Responding to a question about student-athlete compensation in the context of the Arian Foster allegations, David Cutcliffe said schools can’t pay kids the full cost of attendance because “…nobody is really getting rich off of this”.
Cutcliffe is making somewhere in the neighborhood of $1.8 million per year. Rich? As we like to say here at the blog, I do not think that word means what you think it means.
The OBC wants you to think that Jadeveon Clowney might not be available for South Carolina’s opener. Really.
If you want to read a tongue bath about Mike Slive’s leadership, this article’s for you. The capper is this wonderful quote in which he explains the secret of his success:
“By definition, a conference has two seemingly incompatible components that have to operate simultaneously,” explains Slive, “(1) passionate competitive rivalries, and (2) a group of institutions that needs to come together as a single organization to strengthen each and every unit and the conference as a whole. We’ve had to try and balance that for almost 80 years, but only now is there an expectation that even in the pursuit of our individual goals, the conference needs to get stronger by moving forward together.”
In English, it’s very simple: whatever pays the most, that’s what he’s for.

--------------------------------------------------

=== WHAT YOU SHOULD DO ===
Copy the blog post from "Cutcliffe is making" through "Carolina’s opener. Really.", inclusive, changing "neighborhood" to "vicinity".

(Items from a dataset)
--------------------------------------------------

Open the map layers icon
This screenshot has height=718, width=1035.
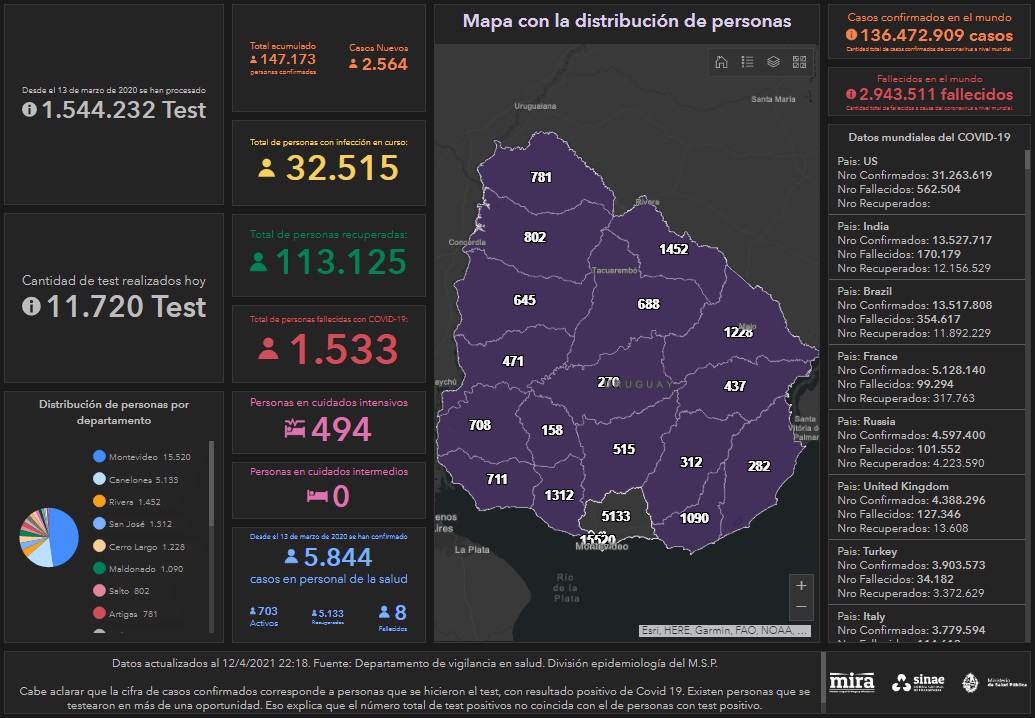click(773, 62)
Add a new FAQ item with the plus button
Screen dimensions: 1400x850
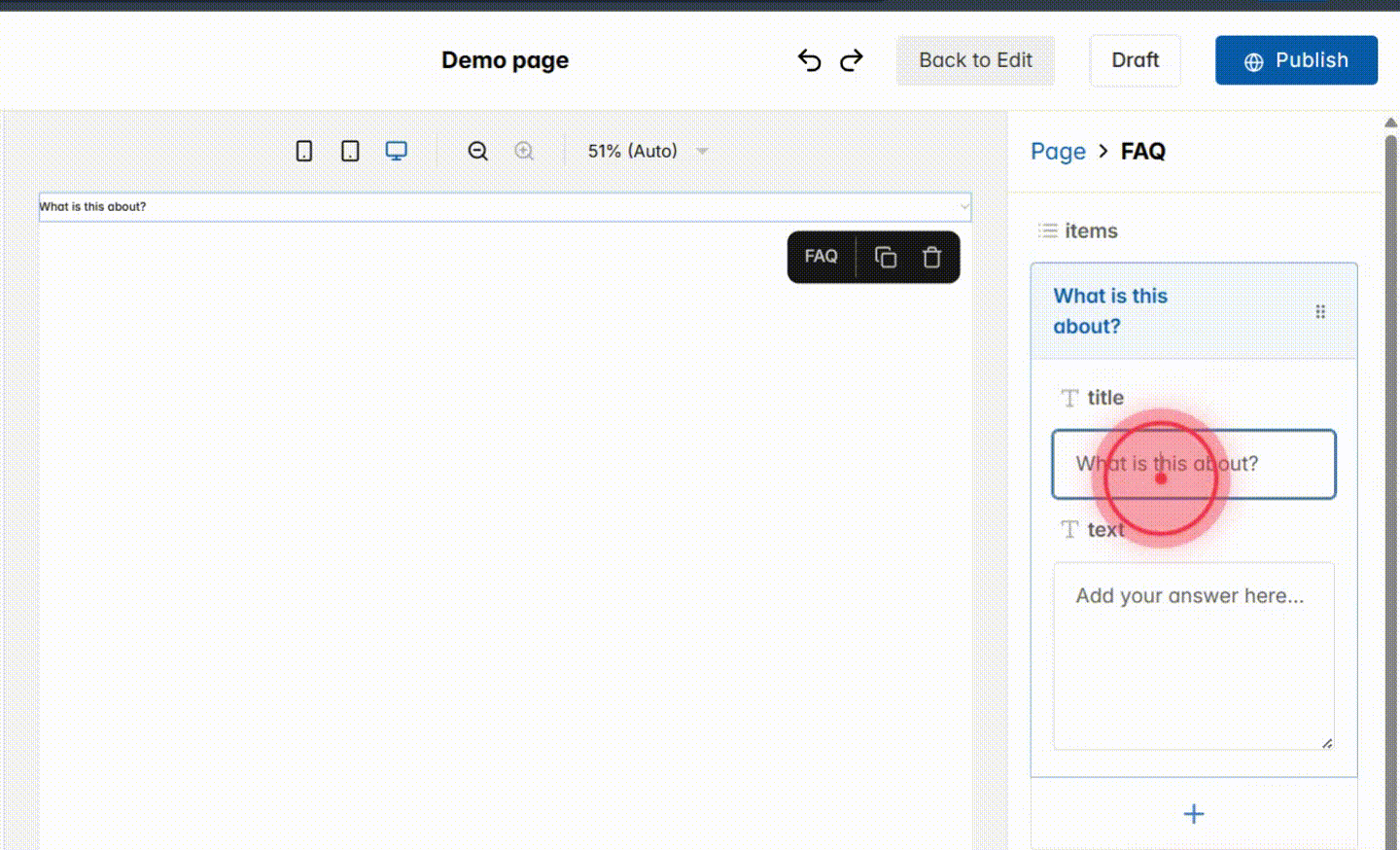(1193, 814)
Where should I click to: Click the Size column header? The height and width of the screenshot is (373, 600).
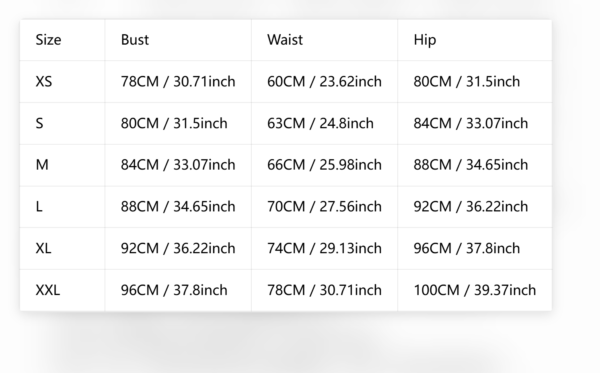[x=48, y=40]
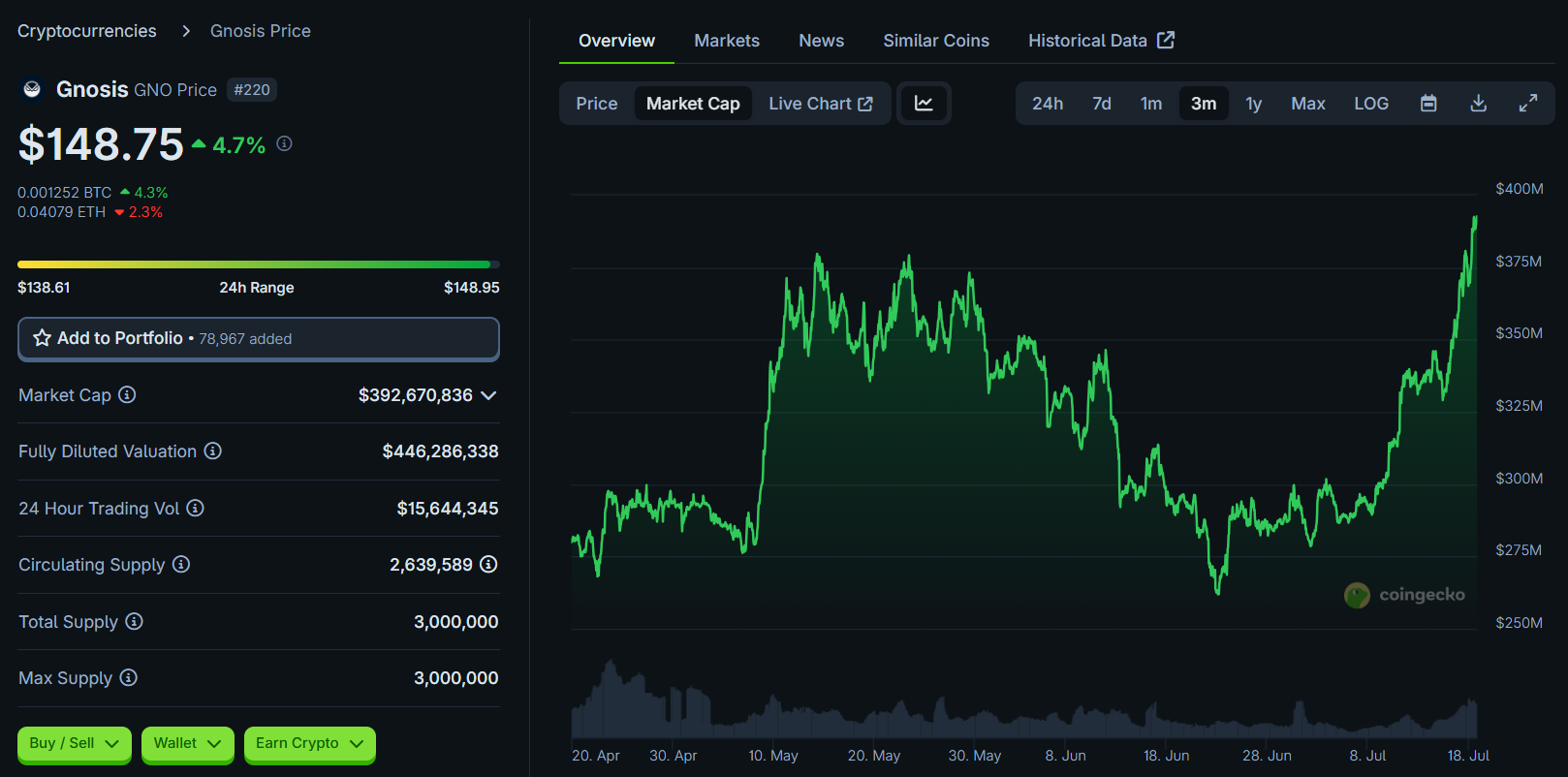Toggle the LOG scale option
1568x777 pixels.
tap(1370, 104)
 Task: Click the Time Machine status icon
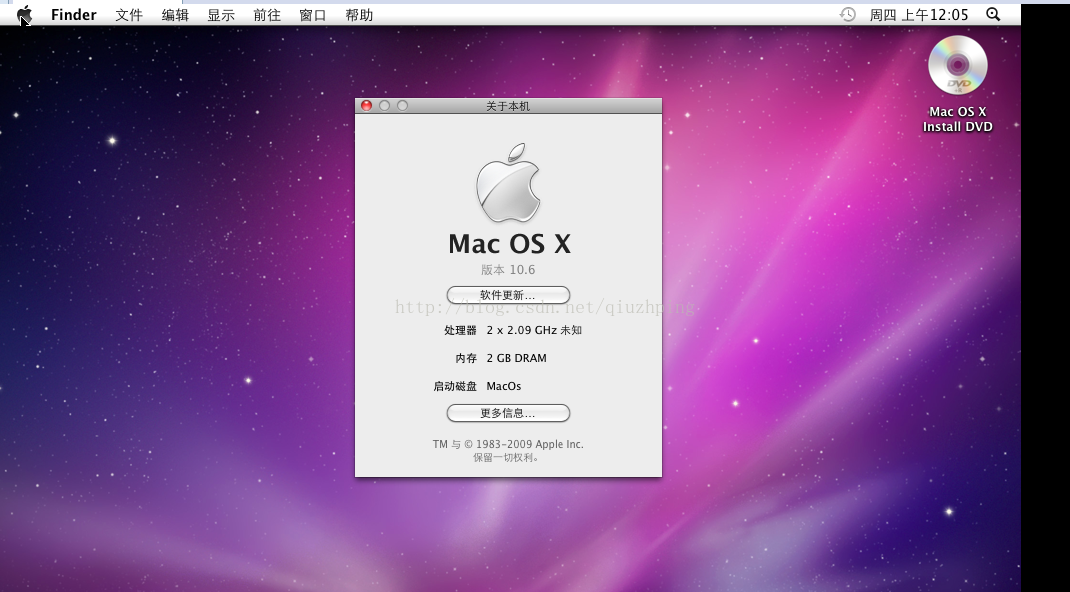tap(847, 14)
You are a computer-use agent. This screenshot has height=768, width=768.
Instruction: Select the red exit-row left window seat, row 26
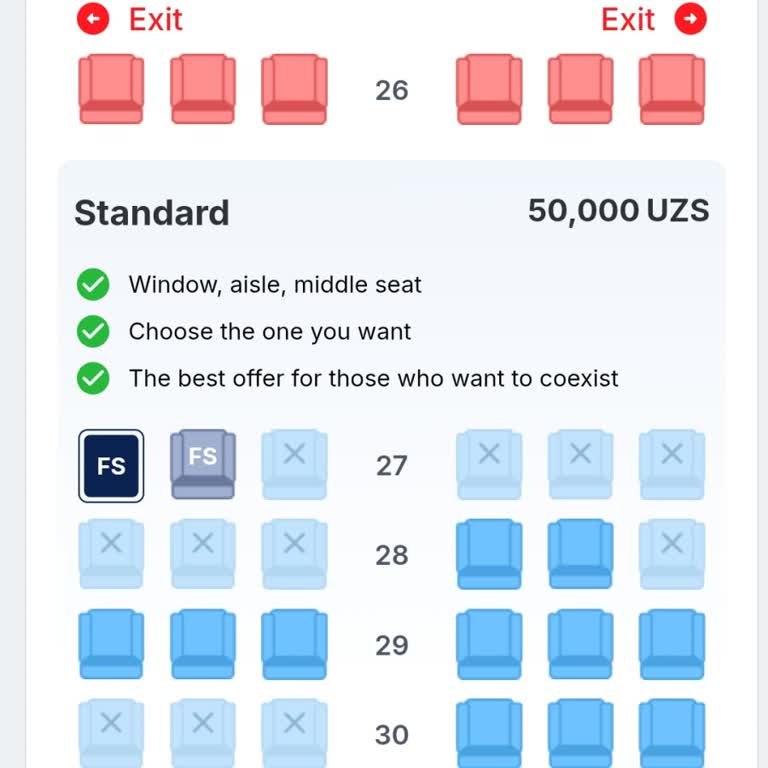point(111,89)
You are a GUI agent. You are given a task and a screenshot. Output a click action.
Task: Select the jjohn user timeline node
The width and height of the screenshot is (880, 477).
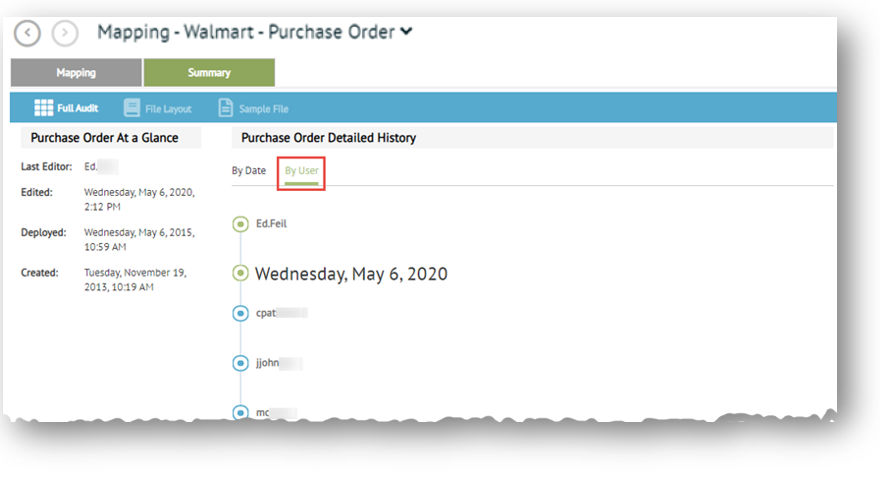click(240, 363)
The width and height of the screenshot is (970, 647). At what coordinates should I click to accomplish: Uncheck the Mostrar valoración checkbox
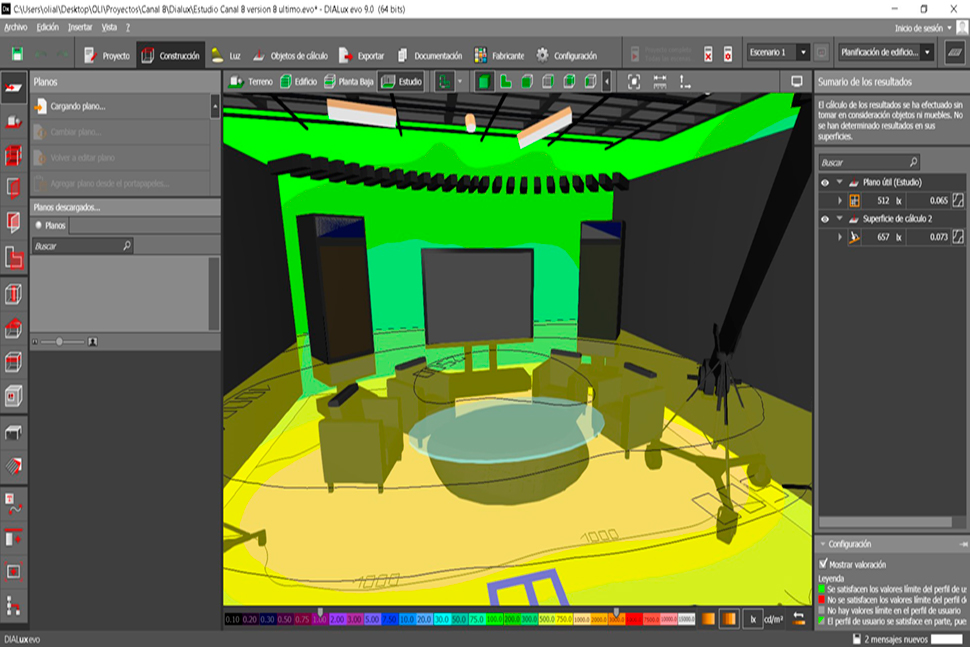tap(824, 564)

--------------------------------------------------

=== OUTPUT FOR THIS TASK ===
Cutcliffe is making somewhere in the vicinity of $1.8 million per year. Rich? As we like to say here at the blog, I do not think that word means what you think it means.
The OBC wants you to think that Jadeveon Clowney might not be available for South Carolina’s opener. Really.